● 課題内容
下の記録から「This」という語を含む行を探し、該当する行をすべて書き写してください。

● ● ● ● ●

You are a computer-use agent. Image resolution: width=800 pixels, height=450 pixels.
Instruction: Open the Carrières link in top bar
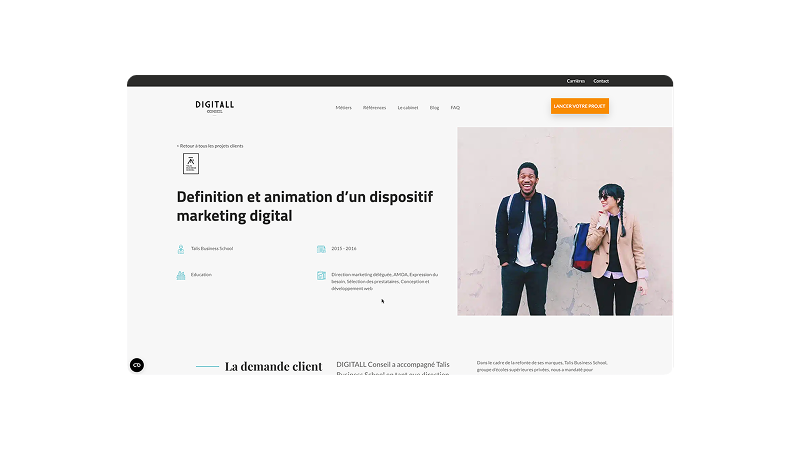pyautogui.click(x=575, y=81)
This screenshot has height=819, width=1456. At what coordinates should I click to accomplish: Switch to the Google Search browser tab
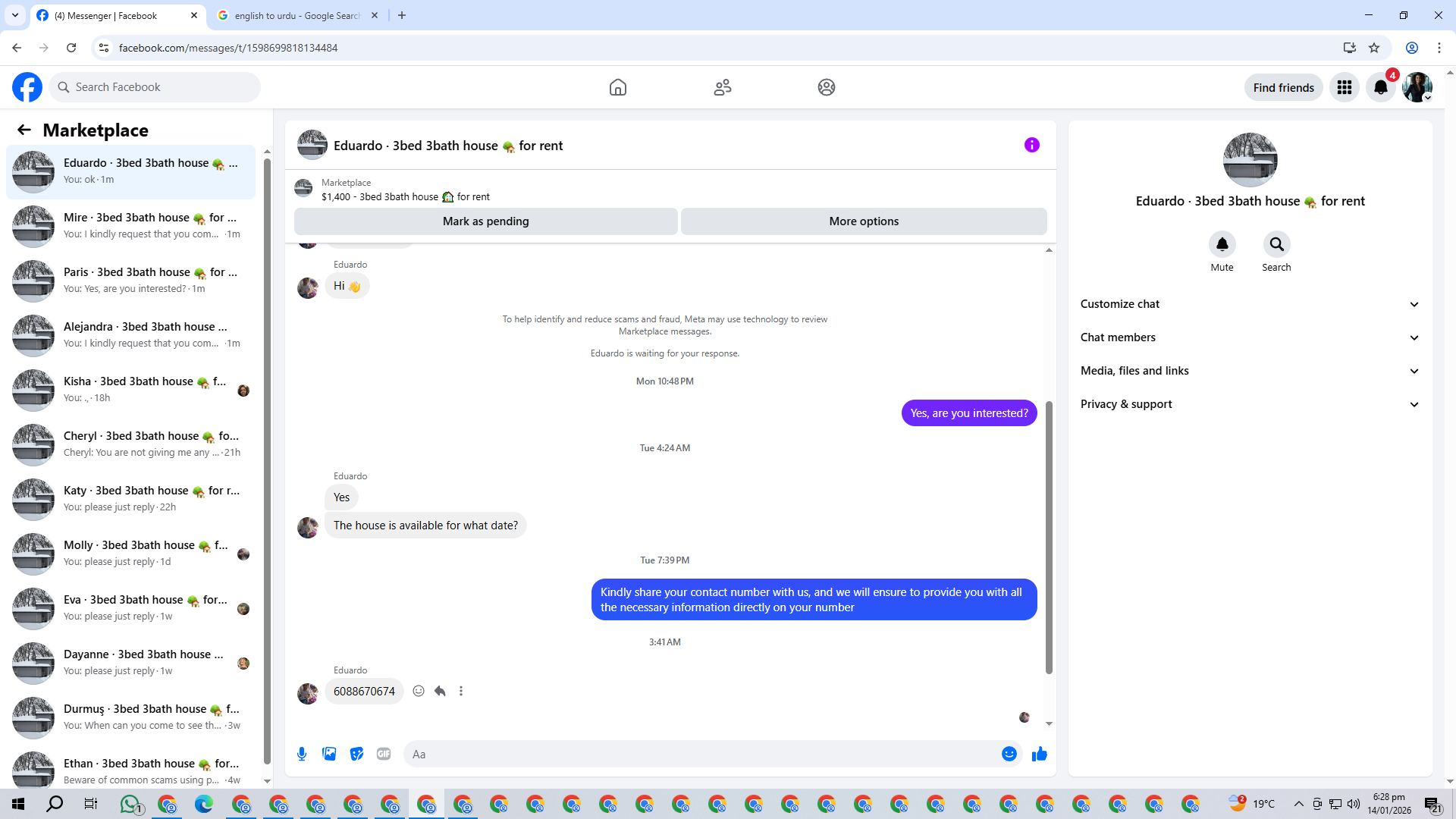coord(297,15)
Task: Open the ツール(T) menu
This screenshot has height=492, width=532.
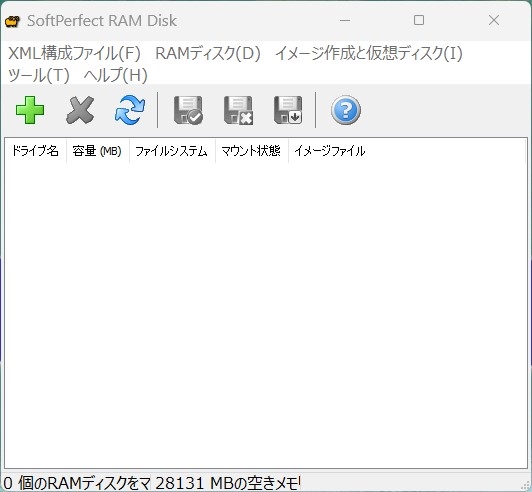Action: (39, 75)
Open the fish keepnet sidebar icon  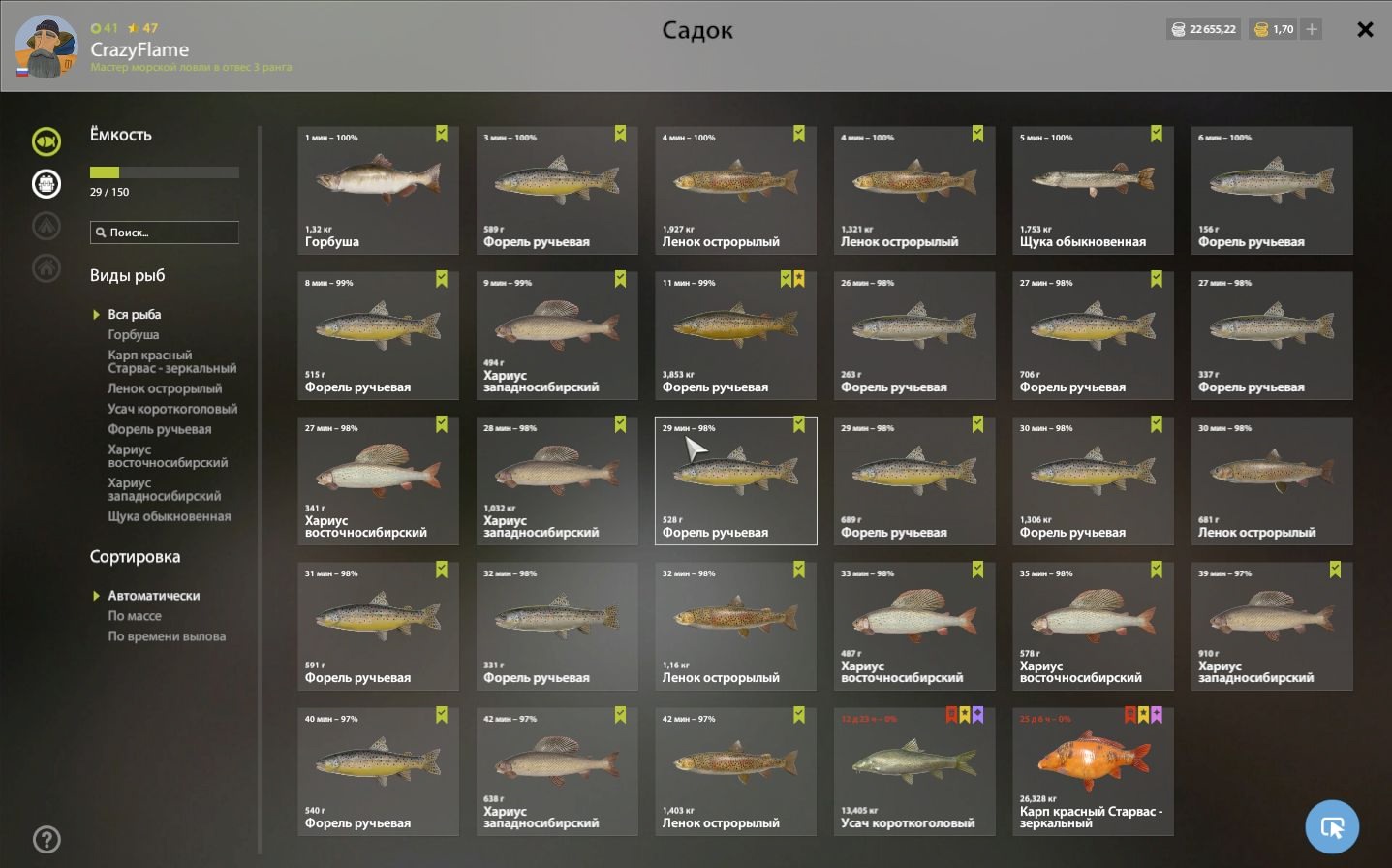(46, 141)
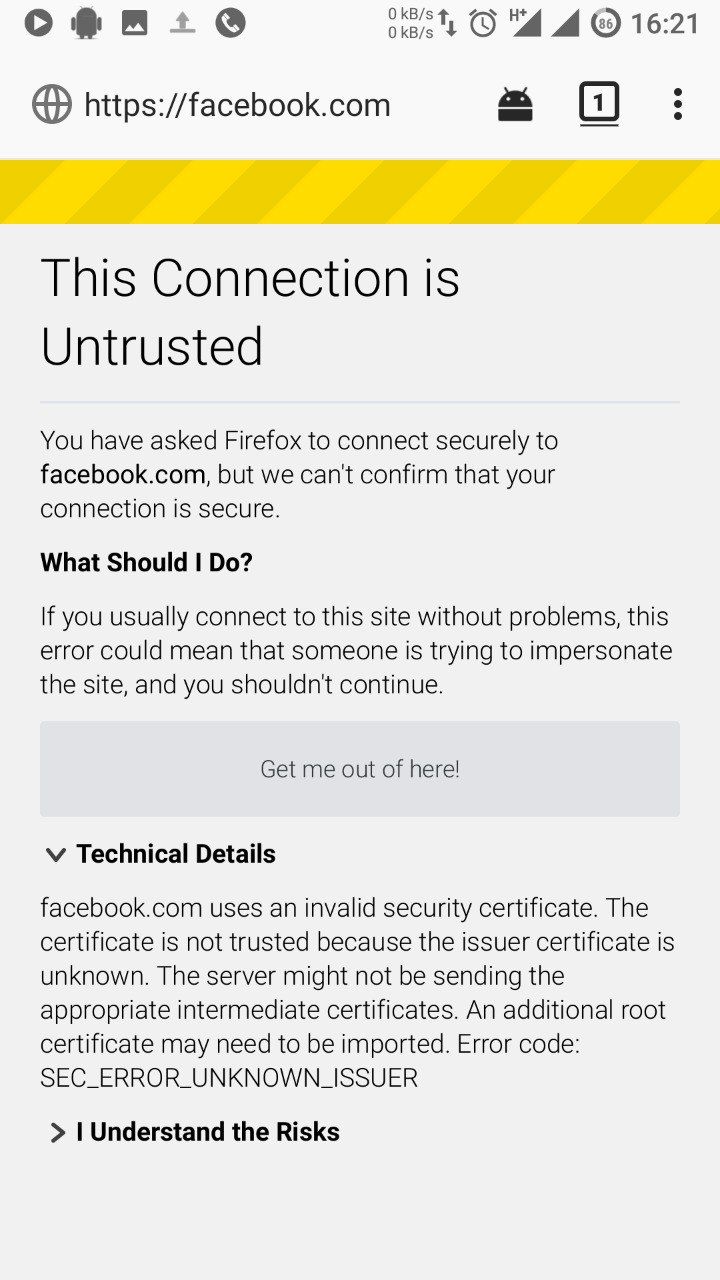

● ● ● ● ●

● 出力結果
This screenshot has height=819, width=1456. At what coordinates should I click to accomplish: Switch to the Google Search browser tab
This screenshot has height=492, width=532.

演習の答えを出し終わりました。